American Family's motion [#34] cites five exclusions. Id. at 13-15. I will address them in the order in which they appear in the policy.

1. Exclusion a: Expected or Intended Injury.

Property damage that is expected or intended from the standpoint of the insured is excluded. There does not appear to be any evidence that R&R or its subcontractors expected or intended to cause property damage. This exclusion is irrelevant to this case.

2. Exclusion b: Contractual Liability.

The policy excludes property damage for which the insured is required to pay damages by reason of assumption of liability in a contract. The arbitrator found that R&R breached its contractual obligation to Apartment Builders. However, the exclusion excepts liability for damages (1) that the insured would have in the absence of the contract, and (2) assumed in an "insured contract." An "insured contract" includes a contract under which the insured assumes the "tort liability" of another party to pay for property damage to a third person or organization.

It is implicit in a finding of faulty workmanship that R&R and/or its subcontractors were negligent in the performance of their work. R&R would have been liable for damages resulting from its negligence in the absence of the contract. Accordingly, the first exception negates the exclusion.

It is not necessary to determine whether the second exception also applies. However, because Apartment Builders emphasizes the second exception in its motion, I will simply state that, in my view, the second exception likely does not apply. There is no indication that Apartment Builders incurred "tort liability" to a third person.

3. Exclusion j: Damage to Property.

This exclusion lists six categories of excluded property damage, only two of which are argued to be relevant to this case. Categories (5) and (6) exclude the following types of property damage:

(5) That particular part of real property on which you or any contractors or subcontractors working directly or indirectly on your behalf are performing operations, if the "property damage" arises out of those operations; or
(6) That particular part of any property that must be restored, repaired or replaced because "your work" was incorrectly performed on it.
. . .

TASK REQUIREMENTS.
In the passage on policy exclusions, what did the arbitrator find about R&R?

MATERIAL.
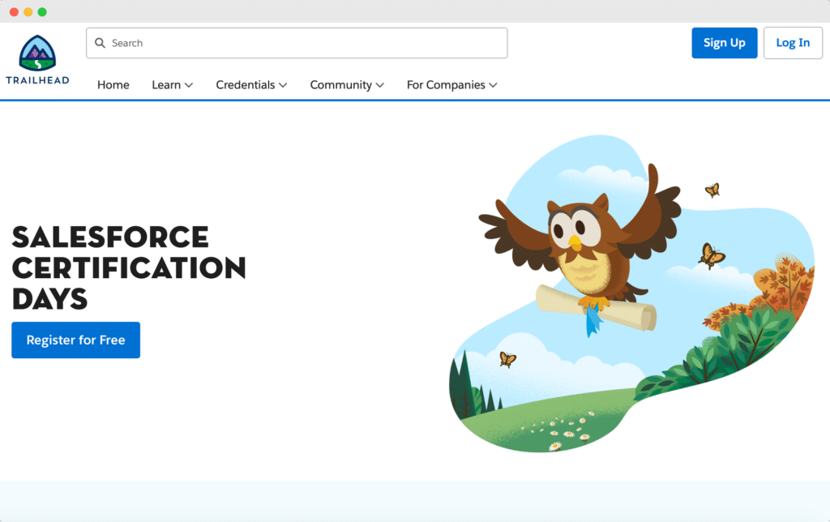Click the butterfly nearest the owl's wing tip
This screenshot has height=522, width=830.
pyautogui.click(x=712, y=190)
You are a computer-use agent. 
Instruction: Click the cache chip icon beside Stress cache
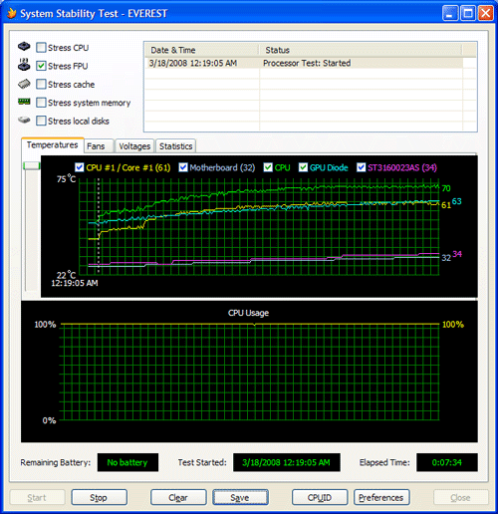(x=24, y=84)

REPLY TO THE TASK.
The arbitrator found that R&R breached its contractual obligation to Apartment Builders.